How many times do you exercise per week? How often do you floss? What are your New Year’s resolutions? How often do you cook at home to have healthy meals vs. going out?
We might say things while we are out in public or with friends when we talk about normal, mundane activities. However, our actual behavior compared to what we say may not line up. In other words, what we say we do may not reflect our actual behaviors in everyday life.
And some of these everyday behaviors are our default behaviors. The things we do because we have always done them, regardless of what we say to others.
We may talk about what we are going to do or what we think the right thing is to say but as the old adage states, “actions speak louder than words.”
For pharmaceutical manufacturers, understanding the patient and physician interaction is critical. For pharmaceutical manufacturers, understanding the interaction between patient and physician is critical. But traditional ask-and-tell market research simply identifies what physicians say or think they do during patient interactions and does not take clinical default behaviors into consideration. Thus, traditional market research may miss what actually happens and the why behind the behavior. Knowing what HCPs do rather than what they say they do can unleash important insight for product development, as well as marketing and branding.
This is where our Encounter methodology fits in. It reveals the clinical default behaviors that drive the HCP – Patient interaction.
The Encounter Process
Harper Global’s Encounter methodology simulates patient interactions, taking the HCP out of “what they say they do” and into what they actually do in a patient encounter.

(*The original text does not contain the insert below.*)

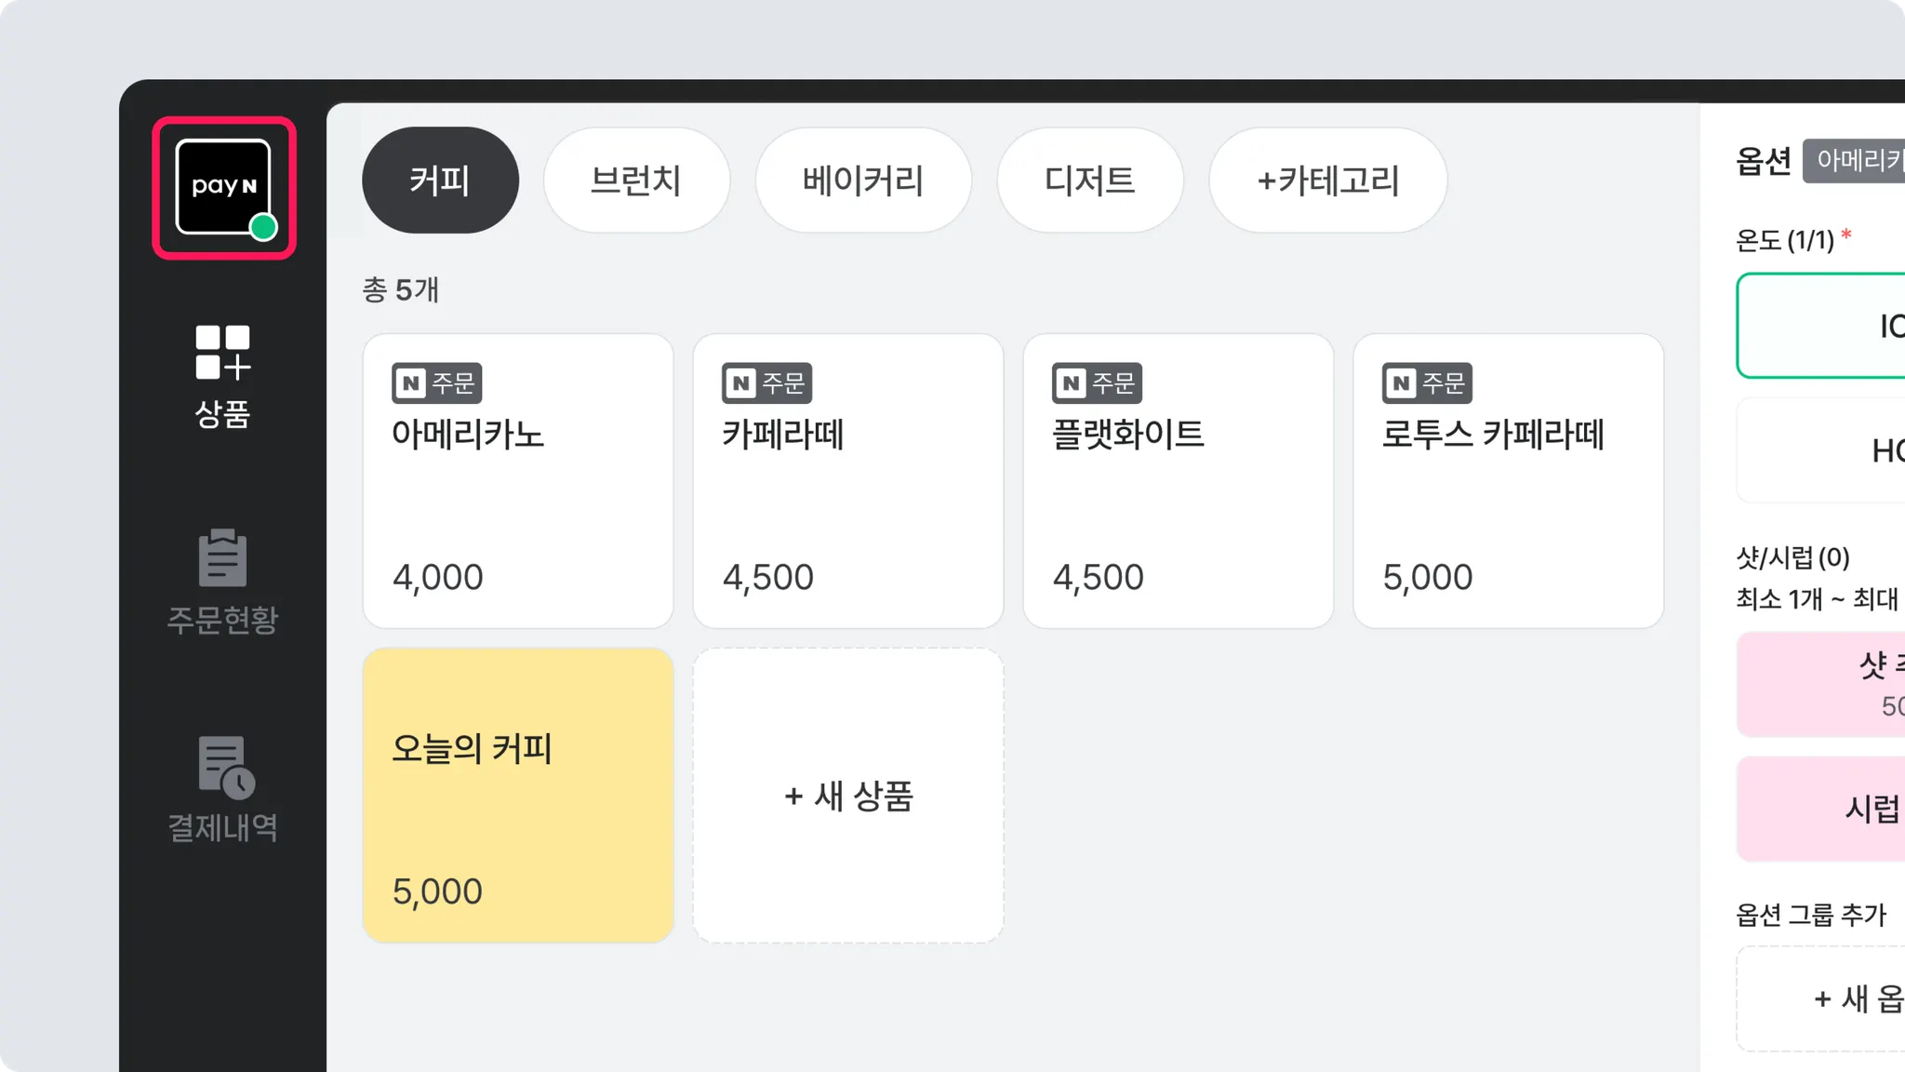Open the 상품 products sidebar icon

(223, 376)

Encounter’s 6-phase process is:
1. Patient Profile Workshop. Each Encounter project starts with a workshop to identify the patient profiles of interest to you in great detail. Understanding specifically what you want to explore in the research allows us to detail the specific different factors and characteristics the patients exhibit, down to their mental status and the language they might use.
2. Physician Vetting.
We next conduct a series of interviews with physicians to review the patient profile and develop a robust clinical picture of the patient. The goal is to confirm that the patients described are patients the physician see in their practice, as well as the clinical factors that physicians need to better understand the patient and make treatment decisions. This could include detailed demographics, co-morbidities, past and current treatments, etc.

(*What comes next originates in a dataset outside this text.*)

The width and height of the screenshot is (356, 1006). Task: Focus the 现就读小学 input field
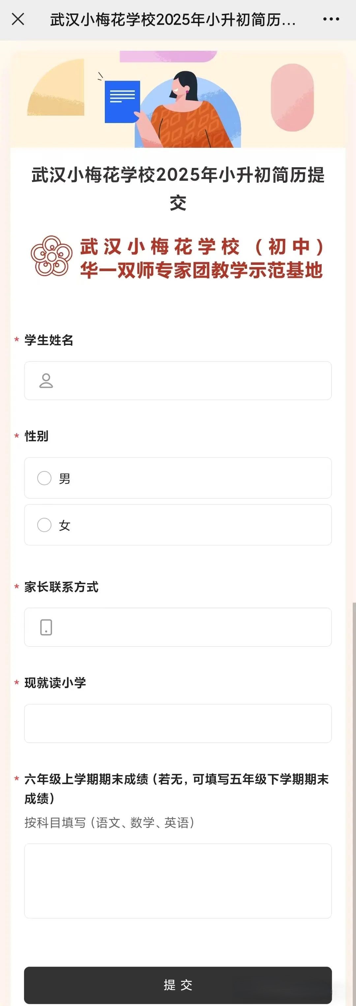click(x=178, y=724)
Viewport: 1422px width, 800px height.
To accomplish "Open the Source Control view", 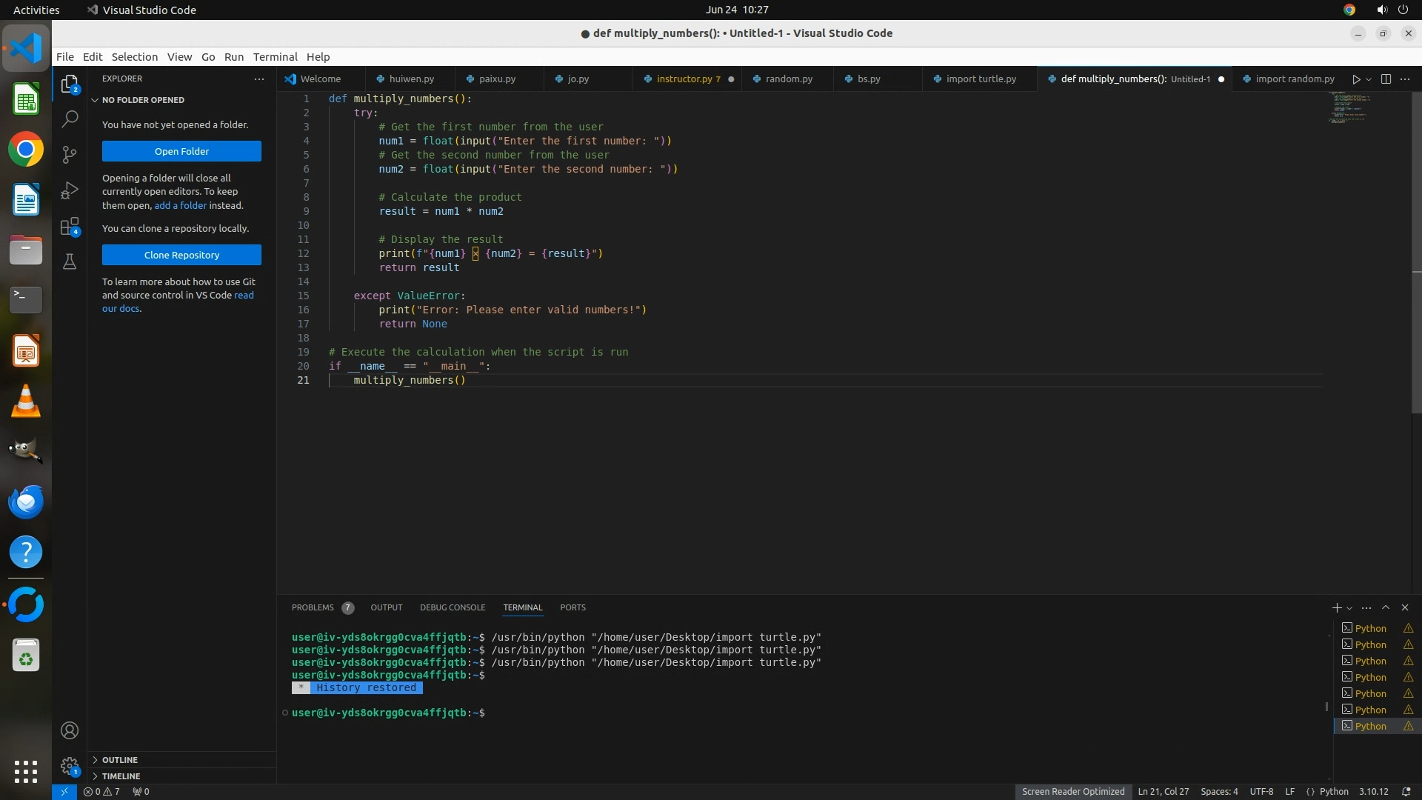I will (70, 154).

3. Electronic Medical Record.
Once we have the patient profiles fully vetted, we create a medical record for each patient who will be seen in the simulation. These realistic help the physician move into their clinical default behaviors as they interact with each patient simulation.
4. Patient Simulators.
Next, we hire professional patient simulators to play the role of the patient. We work with simulators that match the demographics and physical characteristics of the patients described in the medical charts. The simulators are briefed on the medical record of the
patient they are playing, including giving them the name, background, and mental state of the person, as well as potential topics the doctor, or the patient, might raise and answers to possible questions.
5. The Encounter.
HCPs are recruited for the research but are not told that they will be seeing patients during the research. When the physician enters the interview room, the moderator introduces the process and asks physicians about their practice. Think of it as a virtual tour of their office and routine, which sets the stage for them to see the first “patient.” Then the moderator gives the physician the medical record of the patient they will see. The room may be set up to approximate the exam setting. After the patient enters the room, the moderator steps in the background and observes the patient-physician interaction. Physicians will see one patient after another (generally four patients back-to-back) as they would in their clinical practice.
After all patients have been seen, the moderator debriefs with the physician, focusing the discussion on the key observations needed to accomplish the research objectives. This debrief covers the “why” behind the behavior and an understanding of what drives any differences in behavior between the different patient types.
Encounter works well for many pharmaceutical products and across the entire product life-cycle, from exploration to launch to marketing. This makes it a very versatile tool for gathering information and insight for product success.
Encounter In Action: A Case Study
One of our clients, a leading global pharmaceutical manufacturer, wanted to understand how to differentiate the value of their new product against long-standing, tried-and-true products.
Specifically, they wanted to understand what and how physicians are talking to patients about their disease state and medication options. The client wanted to learn where there may be an opportunity to interrupt the physician’s default behavior and mindset to effectively position and market their new product vs. using the status quo products.
Our client learned through the patient/physician interaction research that conversations around technology in this disease state is playing more of a role today than previously considered. Technology is affecting perceptions of how they can use the status quo products more effectively vs. having to consider using a new product. The research also uncovered other potential opportunities to interrupt the physician’s default behavior to initiate more significant therapeutic changes, i.e., change to a new product vs. staying with the old one. All of which would likely not have been identified through a traditional ask-and-tell approach.
Encounter allows researchers to get beyond self-reported behavior to ethically and securely observe simulated physician behaviors with patients. Using this tool can provide many vital insights that will drive manufacturers’ ability to more effectively and successfully answer many different kinds of business problems.